(DATA RECORDS Opens)
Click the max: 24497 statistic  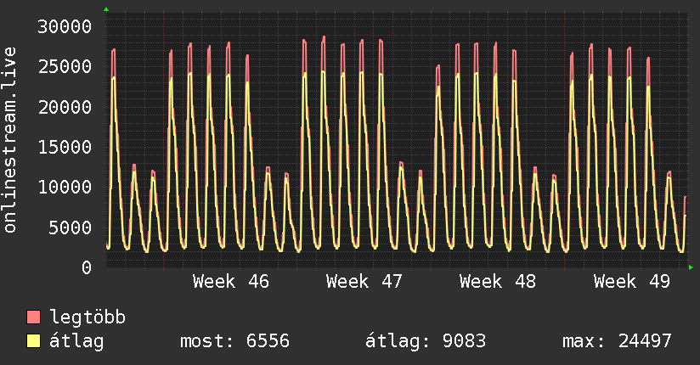617,341
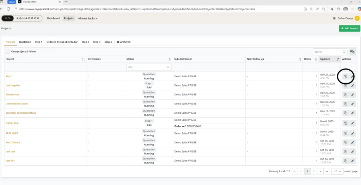Change rows per page dropdown
The image size is (361, 185).
point(337,171)
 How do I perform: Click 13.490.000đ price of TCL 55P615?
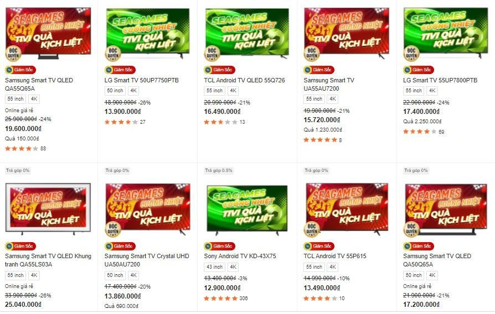322,288
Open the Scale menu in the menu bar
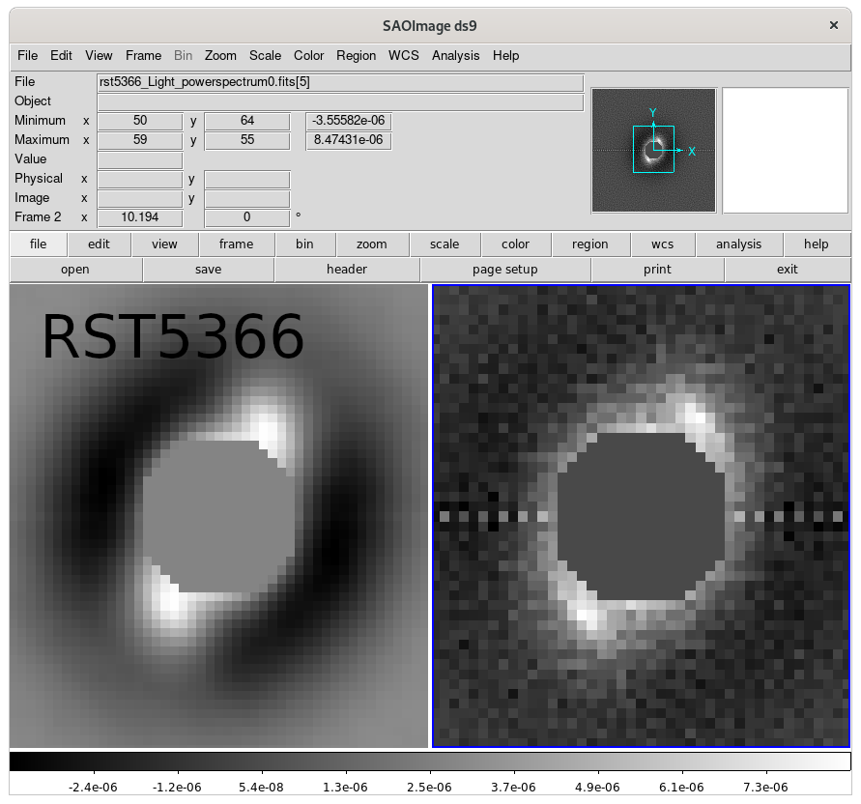This screenshot has height=804, width=861. point(265,55)
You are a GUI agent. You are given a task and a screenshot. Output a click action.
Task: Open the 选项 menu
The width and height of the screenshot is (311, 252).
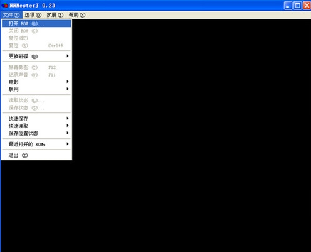click(33, 15)
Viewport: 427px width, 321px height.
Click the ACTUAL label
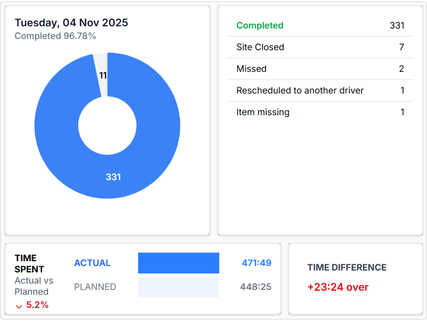(x=92, y=263)
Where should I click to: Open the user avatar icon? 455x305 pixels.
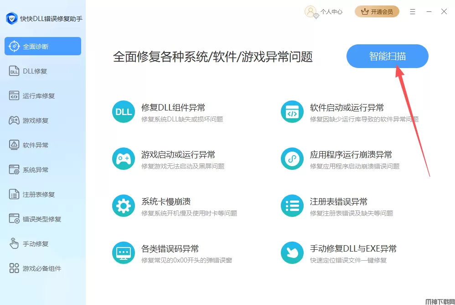[311, 11]
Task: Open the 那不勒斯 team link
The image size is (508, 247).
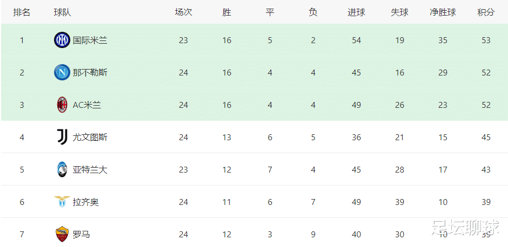Action: (90, 73)
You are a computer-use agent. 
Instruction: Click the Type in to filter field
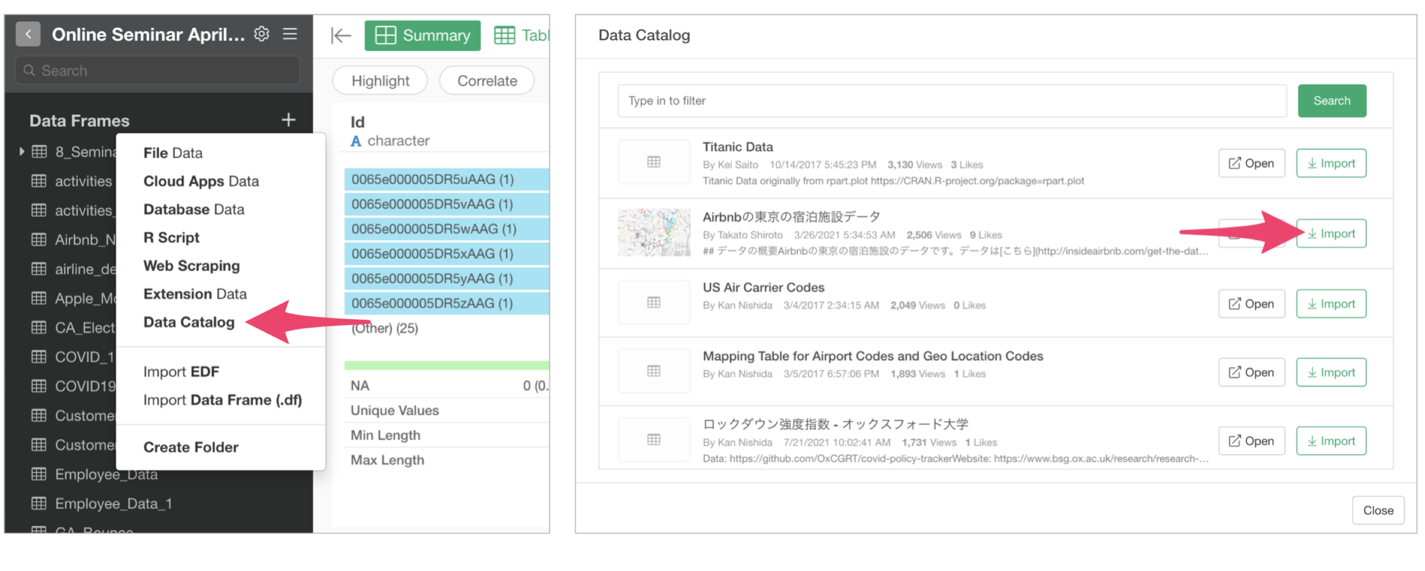tap(951, 101)
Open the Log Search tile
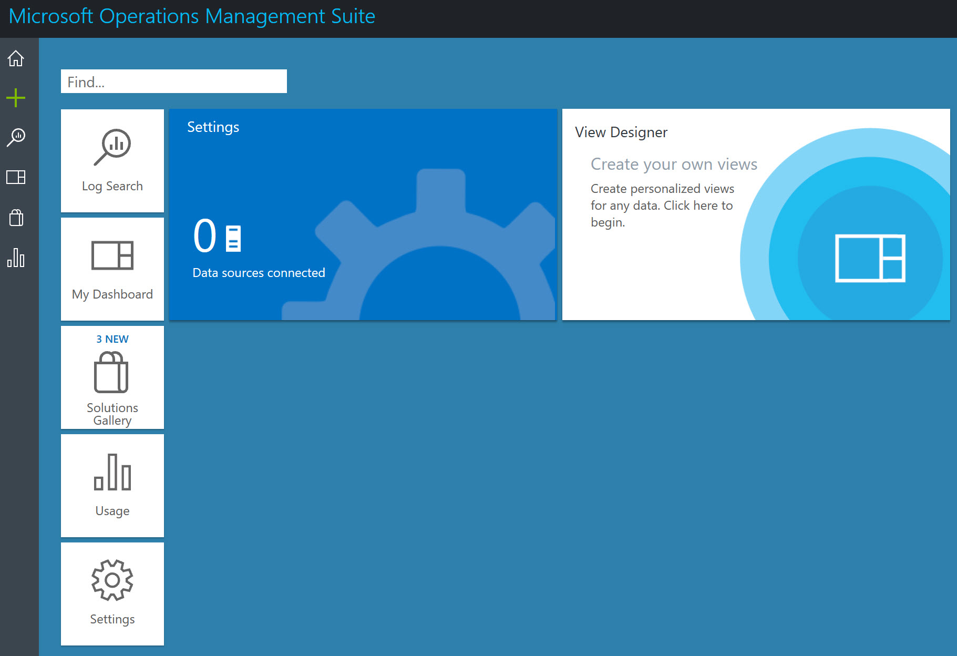The height and width of the screenshot is (656, 957). pyautogui.click(x=112, y=161)
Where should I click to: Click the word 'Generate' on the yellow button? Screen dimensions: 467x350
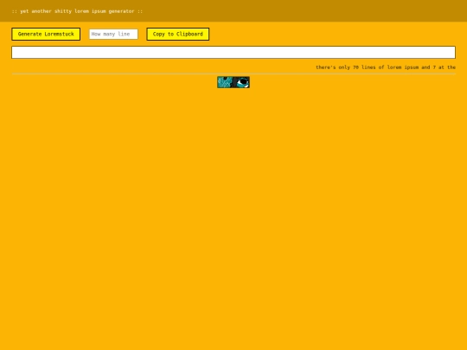pyautogui.click(x=29, y=34)
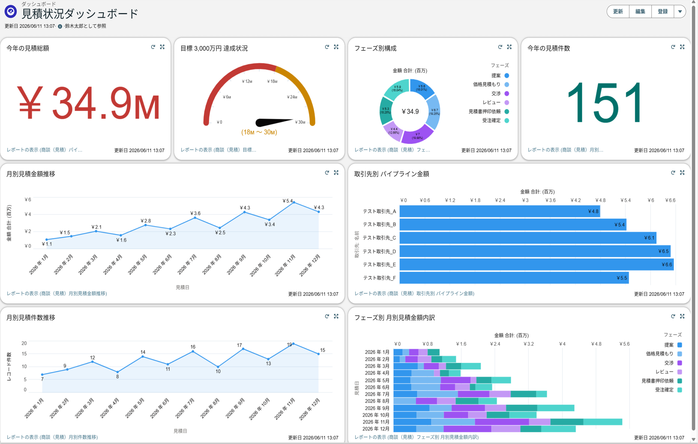Expand the 今年の見積件数 widget to fullscreen
This screenshot has width=698, height=444.
(x=682, y=47)
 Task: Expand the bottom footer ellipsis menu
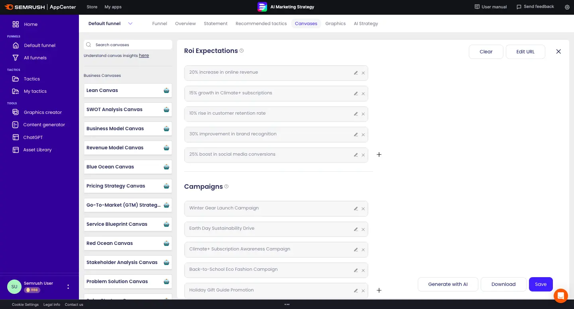[x=287, y=305]
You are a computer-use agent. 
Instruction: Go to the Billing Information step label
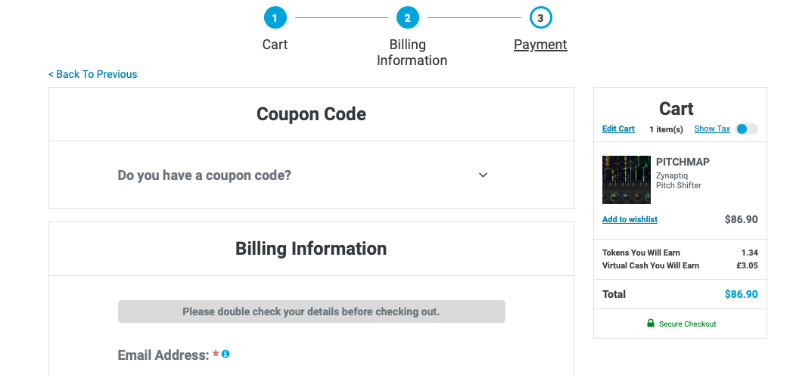pos(412,52)
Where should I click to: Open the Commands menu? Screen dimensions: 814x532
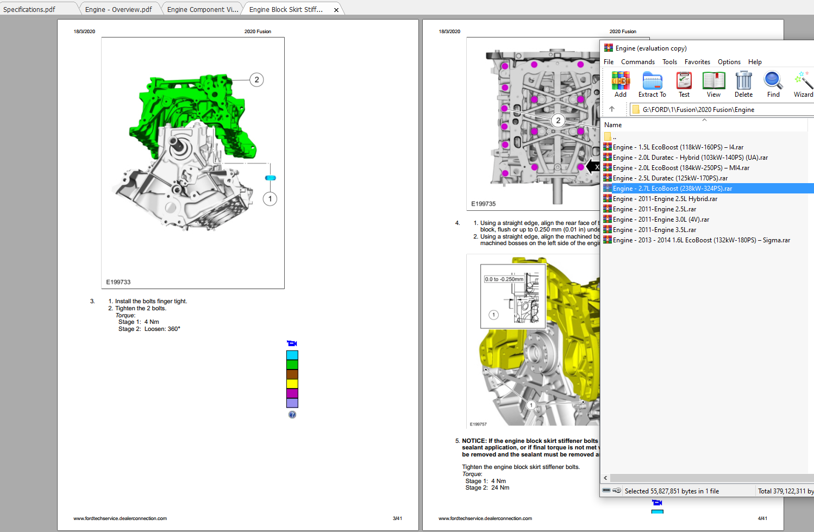(x=637, y=61)
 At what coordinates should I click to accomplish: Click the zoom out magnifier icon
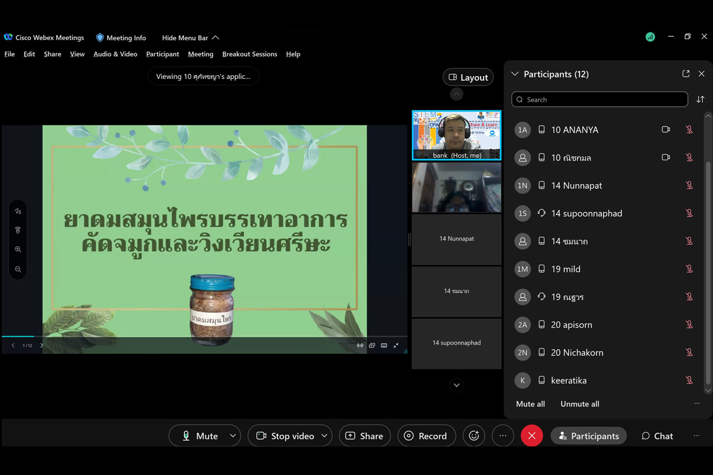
(DATA RECORDS Closes)
- [PROBLEM REQUIREMENTS] Leave out the pictures, and write out exactly the lines from the line containing "Open the Log Search tile" through the end of the records above.

- [SOLVED EXERCISE]
Open the Log Search tile
The height and width of the screenshot is (656, 957). pyautogui.click(x=112, y=161)
Where should I click to: Click the word 'Generate' on the yellow button? Screen dimensions: 467x350
pyautogui.click(x=29, y=34)
Expand the 今年の見積件数 widget to fullscreen
This screenshot has width=698, height=444.
(x=682, y=47)
 Task: Expand the bottom footer ellipsis menu
[x=287, y=305]
You are a computer-use agent. 
Instruction: Go to the Billing Information step label
pos(412,52)
Where should I click to: Open the Commands menu? Screen dimensions: 814x532
(x=637, y=61)
 At what coordinates should I click to accomplish: Click the zoom out magnifier icon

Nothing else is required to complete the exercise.